Tereszkiewicz (2012) found that the topic of sport is likely to elicit relatively short comments without much flaming, whereas politics provoked longer discussions, often antagonistic in spirit.

As for direct aggression in the form of disparaging the topic of the discussion (and hence the person who chose it and who can read the disparaging comment) as well as attacks in second person on other people who commented in the thread, 18.8% of all aggressive comments by women and 29.4% by men were of this character. This is a higher proportion for both genders when compared to Japanese, and particularly striking is the difference between the results for Polish women and the 3.9% figure for Japanese females.

Not only were directly aggressive comments more frequent as units, the Polish users were also visibly more eager to engage in longer antagonistic direct exchanges between two people.
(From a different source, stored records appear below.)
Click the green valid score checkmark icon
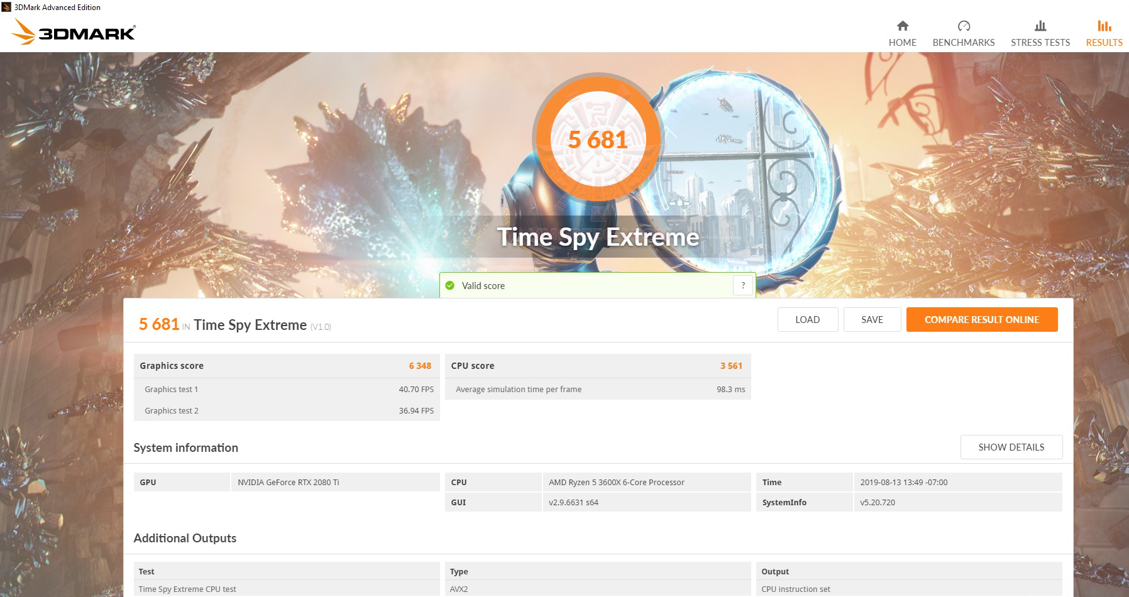point(450,285)
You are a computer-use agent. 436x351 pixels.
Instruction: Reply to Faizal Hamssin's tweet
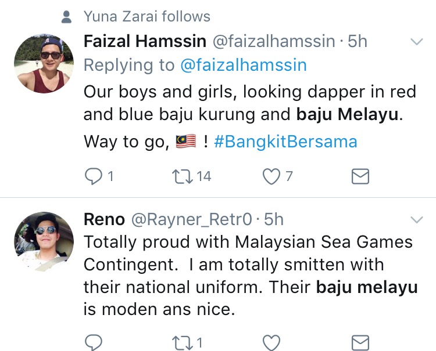[x=93, y=176]
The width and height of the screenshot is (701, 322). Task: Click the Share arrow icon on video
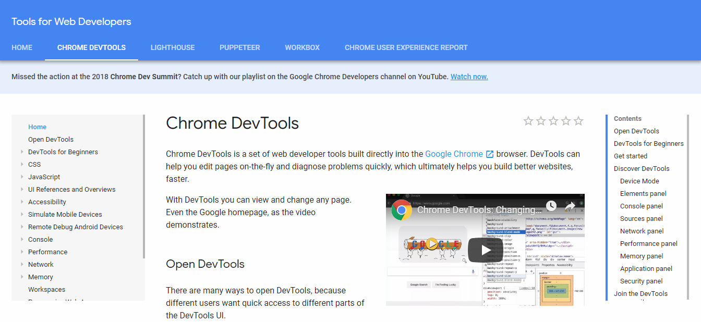(x=570, y=206)
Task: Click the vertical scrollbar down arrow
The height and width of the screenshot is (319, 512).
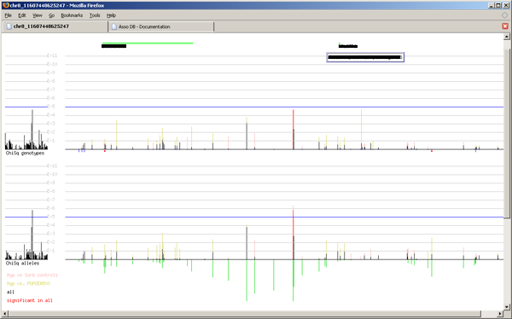Action: click(506, 307)
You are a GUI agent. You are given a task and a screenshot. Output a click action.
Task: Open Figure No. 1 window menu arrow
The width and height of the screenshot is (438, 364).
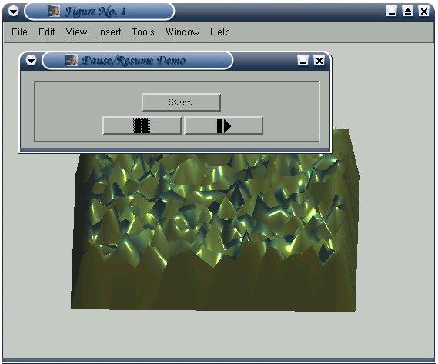coord(13,12)
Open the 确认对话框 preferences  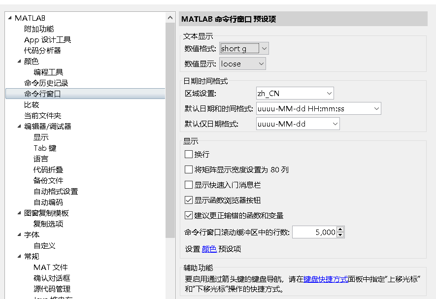coord(51,277)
The most extreme example is an argument about which gender is superior to the other:

Marcin25: Kobiety mają troszeczkę mniejszy iloraz inteligencji... :) 26 Woman: wlasnie większy, Marcin, bo nam mózgu nie zalewa sperma :P Marcin: Women have a slightly lower IQ... :)
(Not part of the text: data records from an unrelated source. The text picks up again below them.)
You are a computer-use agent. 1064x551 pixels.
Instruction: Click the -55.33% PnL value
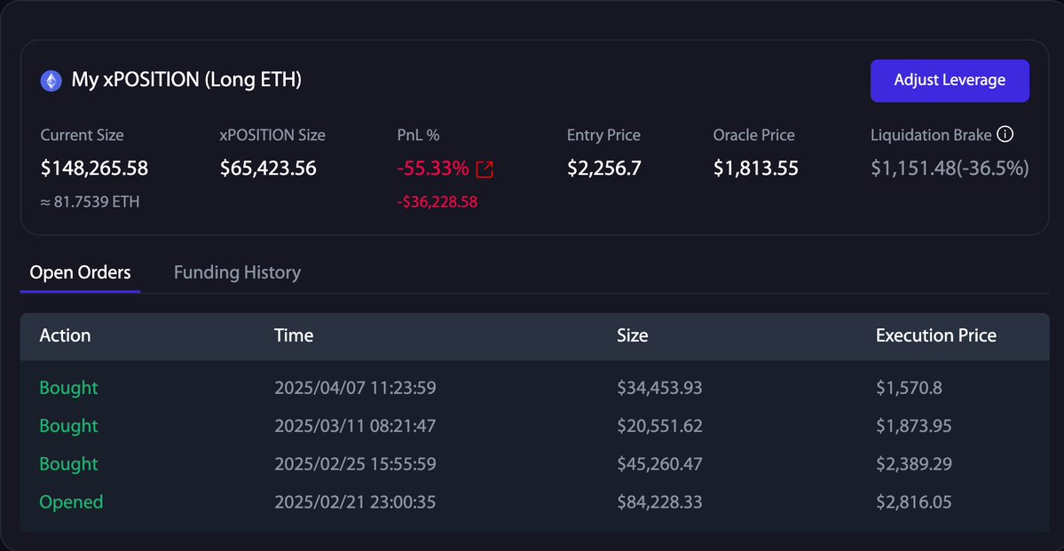click(x=433, y=168)
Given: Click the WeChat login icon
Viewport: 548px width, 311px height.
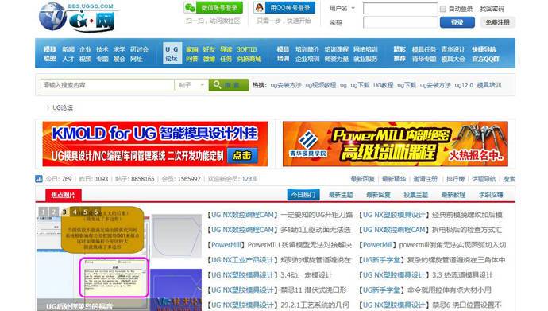Looking at the screenshot, I should point(190,7).
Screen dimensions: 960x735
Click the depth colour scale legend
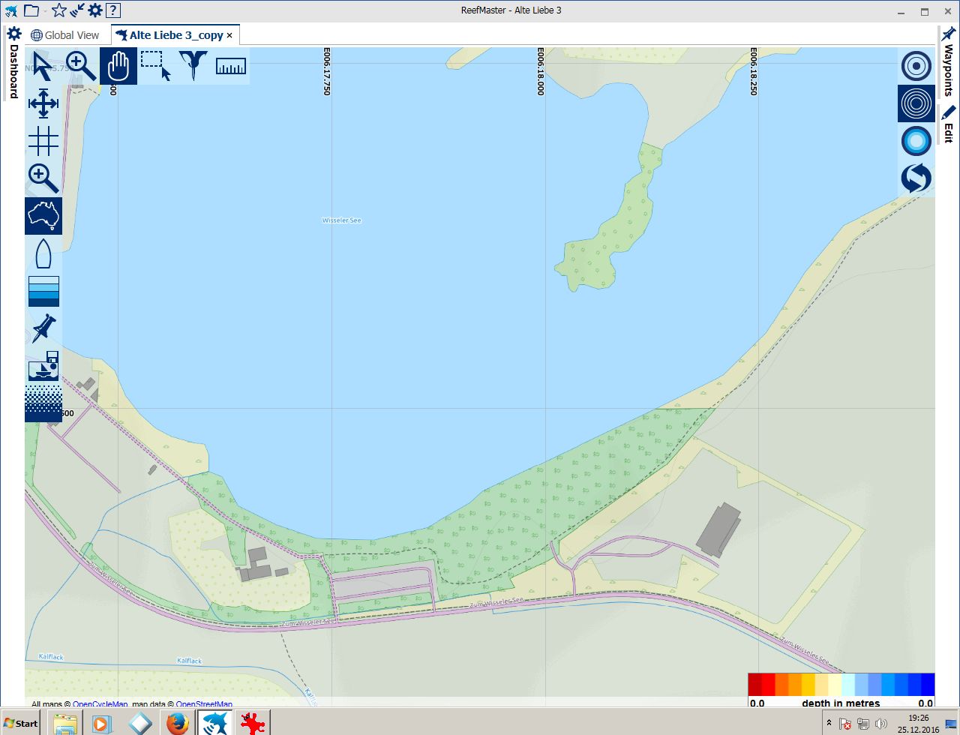(x=841, y=685)
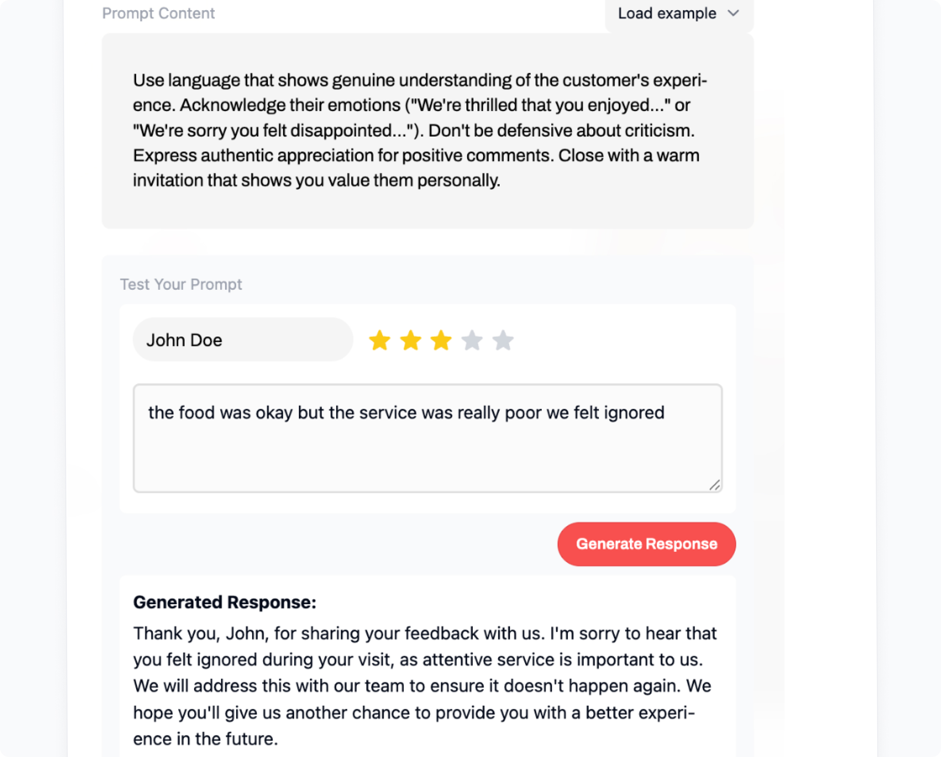Screen dimensions: 941x757
Task: Grab the review textarea resize handle
Action: pos(714,485)
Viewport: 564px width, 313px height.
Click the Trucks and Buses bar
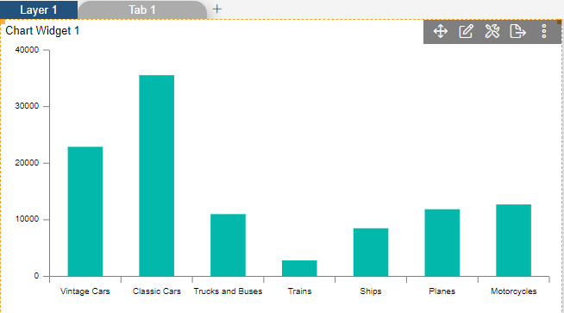tap(228, 245)
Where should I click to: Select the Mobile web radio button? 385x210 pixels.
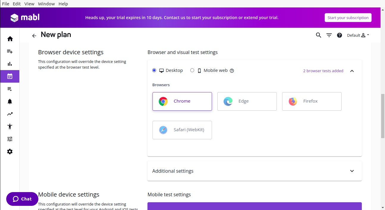click(x=192, y=70)
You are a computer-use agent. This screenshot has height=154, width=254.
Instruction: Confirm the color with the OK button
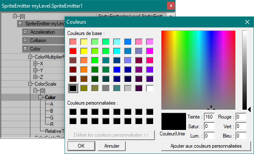81,146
Woman: No, it’s higher, Marcin, because our brains are not flooded with sperm :P

The man begins with an inflammatory remark about all women, without directing it to any user in particular. The character of the remark provokes an equally offensive riposte from a female commenter. The man then directs that woman to the Bible as a source of authority, claiming that it supports his

25 A common given name, an analogue of “Martin.”

26 Out of the sentences quoted here from this argument, all but one ends in an emoticon, :) or :P . The emoticons are a graphic representation of a close-lipped smile and a smile with the tongue stuck out, respectively. Although a smile may summon amicable connotations, Crystal (2004 : 37) warns about the highly ambiguous nature of such symbols: “[…]adding a smile to an utterance which is plainly angry can increase rather than decrease the force of the ‘flame’.”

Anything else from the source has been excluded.